Maître X, conseil de X, a saisi la Commission d'accès aux documents administratifs, par courrier enregistré à son secrétariat le 18 septembre 2023, à la suite du refus opposé par le directeur général des finances publiques à sa demande de communication des documents suivants : 1) la liste des comptes bancaires ouverts et/ou clôturés sur les dix dernières années au nom de sa cliente ; 2) les relevés bancaires permettant l'analyse d'éventuels mouvements anormaux effectués par la précédente direction. En l'absence de réponse du directeur général des finances publiques à la date de sa séance, la commission rappelle, à titre liminaire que si l'accès des personnes physiques aux données à caractère personnel qui les concernent dans des fichiers est exclusivement régi par les dispositions de la loi du 6 janvier 1978 et échappe à l'application des articles L311-1 et suivants du code des relations entre le public et l'administration, ainsi qu'à la compétence de la commission d'accès aux documents administratifs, celle-ci reste compétente, en revanche, pour émettre un avis tant sur l'accès aux traitements de données personnelles qui revêtent un caractère administratif par des tiers, c'est-à-dire par des personnes non autorisées à consulter les fichiers en vertu des textes qui les créent, que sur l'accès des personnes morales et de leurs représentants légaux aux données qui les concernent dans les fichiers détenus par l'administration. Elle considère, à cet égard, que l'article L311-6 du code des relations entre le public et l'administration prohibe la communication à un tiers de la liste des comptes bancaires détenus par une personne privée.

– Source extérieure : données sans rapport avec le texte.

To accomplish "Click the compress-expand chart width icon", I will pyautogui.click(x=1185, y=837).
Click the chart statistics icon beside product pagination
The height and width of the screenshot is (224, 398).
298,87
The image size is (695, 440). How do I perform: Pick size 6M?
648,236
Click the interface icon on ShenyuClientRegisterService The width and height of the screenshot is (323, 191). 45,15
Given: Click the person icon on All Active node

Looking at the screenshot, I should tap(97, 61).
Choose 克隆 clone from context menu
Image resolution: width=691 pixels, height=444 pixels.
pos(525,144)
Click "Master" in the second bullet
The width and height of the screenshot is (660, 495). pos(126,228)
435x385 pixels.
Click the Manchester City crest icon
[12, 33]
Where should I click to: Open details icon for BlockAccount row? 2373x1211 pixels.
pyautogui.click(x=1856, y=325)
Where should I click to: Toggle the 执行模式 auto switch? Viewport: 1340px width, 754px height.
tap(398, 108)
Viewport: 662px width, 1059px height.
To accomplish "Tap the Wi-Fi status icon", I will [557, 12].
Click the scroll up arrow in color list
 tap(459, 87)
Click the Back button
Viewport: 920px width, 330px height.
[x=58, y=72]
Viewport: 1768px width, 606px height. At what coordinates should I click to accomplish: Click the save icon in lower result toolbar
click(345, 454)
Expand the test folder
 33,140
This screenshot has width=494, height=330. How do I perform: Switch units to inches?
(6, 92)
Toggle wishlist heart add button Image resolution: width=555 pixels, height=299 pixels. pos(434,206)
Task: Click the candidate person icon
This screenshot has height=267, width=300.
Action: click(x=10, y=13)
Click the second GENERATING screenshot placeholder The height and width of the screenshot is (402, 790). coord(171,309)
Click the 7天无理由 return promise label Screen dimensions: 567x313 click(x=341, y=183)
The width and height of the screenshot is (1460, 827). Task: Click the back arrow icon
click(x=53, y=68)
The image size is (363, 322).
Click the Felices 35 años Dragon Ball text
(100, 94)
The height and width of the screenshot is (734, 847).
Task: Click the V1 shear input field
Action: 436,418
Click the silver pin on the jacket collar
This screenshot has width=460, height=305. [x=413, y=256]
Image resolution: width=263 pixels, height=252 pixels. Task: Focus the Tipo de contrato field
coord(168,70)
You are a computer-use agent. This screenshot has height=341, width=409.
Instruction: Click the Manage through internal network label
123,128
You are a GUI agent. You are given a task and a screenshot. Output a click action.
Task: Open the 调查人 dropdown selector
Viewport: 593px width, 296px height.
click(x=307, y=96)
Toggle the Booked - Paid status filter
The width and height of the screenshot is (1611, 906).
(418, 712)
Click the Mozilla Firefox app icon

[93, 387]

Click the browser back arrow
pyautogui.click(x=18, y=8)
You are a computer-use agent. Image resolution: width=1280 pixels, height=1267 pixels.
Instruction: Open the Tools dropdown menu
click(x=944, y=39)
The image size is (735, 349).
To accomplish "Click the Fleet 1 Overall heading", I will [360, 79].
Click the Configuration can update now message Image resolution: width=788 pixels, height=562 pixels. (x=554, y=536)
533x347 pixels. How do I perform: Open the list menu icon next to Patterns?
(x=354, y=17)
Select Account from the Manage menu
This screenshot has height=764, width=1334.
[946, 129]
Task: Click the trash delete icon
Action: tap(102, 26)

Elle n'estime pas, en revanche, que la communication aux représentants légaux d'une personne morale, tels qu'un liquidateur amiable, de la liste des comptes bancaires ouverts au nom de cette personne morale porte nécessairement atteinte, d'une manière générale, à la recherche des infractions fiscales. Au cas présent, en l'absence de circonstances particulières pouvant donner à penser que la communication des documents sollicités, s'ils existent, aux représentants légaux de la société présenterait un risque d'atteinte à la recherche des infractions fiscales, de nature à y faire obstacle en application des dispositions du g) du 2° de l'article L311-5 du code des relations entre le public et l'administration, la commission émet un avis favorable à la demande.